## WHAT YOU ARE ASKED TO DO:
Please update the records below by replacing "Instruction" with "Directive" and leaving everything else unchanged.

## RECORDS FOR THIS TASK:

════

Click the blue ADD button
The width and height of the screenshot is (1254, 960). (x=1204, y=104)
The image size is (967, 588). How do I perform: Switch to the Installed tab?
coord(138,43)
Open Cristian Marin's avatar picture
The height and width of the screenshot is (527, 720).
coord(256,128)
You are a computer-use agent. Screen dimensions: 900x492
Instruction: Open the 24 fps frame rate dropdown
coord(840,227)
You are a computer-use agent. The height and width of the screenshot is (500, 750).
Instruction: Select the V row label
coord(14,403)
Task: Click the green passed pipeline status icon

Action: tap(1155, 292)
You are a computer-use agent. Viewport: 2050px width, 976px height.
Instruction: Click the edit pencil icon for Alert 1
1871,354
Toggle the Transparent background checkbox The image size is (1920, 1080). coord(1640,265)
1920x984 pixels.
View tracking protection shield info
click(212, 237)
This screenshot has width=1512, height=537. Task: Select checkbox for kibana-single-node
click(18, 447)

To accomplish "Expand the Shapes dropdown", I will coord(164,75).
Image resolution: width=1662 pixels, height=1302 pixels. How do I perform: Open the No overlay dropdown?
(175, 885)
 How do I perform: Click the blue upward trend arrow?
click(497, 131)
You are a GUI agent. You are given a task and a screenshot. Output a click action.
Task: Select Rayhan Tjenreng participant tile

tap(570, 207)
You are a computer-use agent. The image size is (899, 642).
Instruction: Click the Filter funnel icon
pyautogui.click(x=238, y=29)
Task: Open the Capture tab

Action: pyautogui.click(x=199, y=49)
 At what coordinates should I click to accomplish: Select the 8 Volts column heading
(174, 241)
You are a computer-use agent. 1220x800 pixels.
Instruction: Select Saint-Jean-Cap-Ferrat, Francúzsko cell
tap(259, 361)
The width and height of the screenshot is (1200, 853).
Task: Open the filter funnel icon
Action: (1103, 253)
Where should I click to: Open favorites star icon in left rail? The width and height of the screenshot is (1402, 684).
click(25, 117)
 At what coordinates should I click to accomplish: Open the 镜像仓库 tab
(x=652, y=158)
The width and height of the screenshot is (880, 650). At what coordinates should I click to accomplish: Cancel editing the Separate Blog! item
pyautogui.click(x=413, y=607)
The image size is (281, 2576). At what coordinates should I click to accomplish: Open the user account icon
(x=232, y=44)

════

## REPLY TO THE EXERCISE:
Click the blue ADD button
The width and height of the screenshot is (1254, 960). (x=1204, y=104)
The image size is (967, 588). How do I perform: Switch to the Installed tab?
coord(138,43)
Open Cristian Marin's avatar picture
The height and width of the screenshot is (527, 720).
coord(256,128)
You are a computer-use agent. Screen dimensions: 900x492
Directive: Open the 24 fps frame rate dropdown
coord(840,227)
You are a computer-use agent. The height and width of the screenshot is (500, 750).
Directive: Select the V row label
coord(14,403)
Task: Click the green passed pipeline status icon

Action: tap(1155, 292)
You are a computer-use agent. Viewport: 2050px width, 976px height.
Directive: Click the edit pencil icon for Alert 1
1871,354
Toggle the Transparent background checkbox The image size is (1920, 1080). coord(1640,265)
1920x984 pixels.
View tracking protection shield info
click(212, 237)
This screenshot has width=1512, height=537. Task: Select checkbox for kibana-single-node
click(18, 447)

To accomplish "Expand the Shapes dropdown", I will coord(164,75).
Image resolution: width=1662 pixels, height=1302 pixels. How do I perform: Open the No overlay dropdown?
(175, 885)
 How do I perform: Click the blue upward trend arrow?
click(497, 131)
You are a GUI agent. You are given a task and a screenshot. Output a click action.
Task: Select Rayhan Tjenreng participant tile

tap(570, 207)
You are a computer-use agent. The image size is (899, 642).
Directive: Click the Filter funnel icon
pyautogui.click(x=238, y=29)
Task: Open the Capture tab

Action: pyautogui.click(x=199, y=49)
 At what coordinates should I click to accomplish: Select the 8 Volts column heading
(174, 241)
You are a computer-use agent. 1220x800 pixels.
Directive: Select Saint-Jean-Cap-Ferrat, Francúzsko cell
tap(259, 361)
The width and height of the screenshot is (1200, 853).
Task: Open the filter funnel icon
Action: (1103, 253)
Where should I click to: Open favorites star icon in left rail? The width and height of the screenshot is (1402, 684).
click(25, 117)
 At what coordinates should I click to accomplish: Open the 镜像仓库 tab
(x=652, y=158)
The width and height of the screenshot is (880, 650). At what coordinates should I click to accomplish: Cancel editing the Separate Blog! item
pyautogui.click(x=413, y=607)
The image size is (281, 2576). At what coordinates should I click to accomplish: Open the user account icon
(x=232, y=44)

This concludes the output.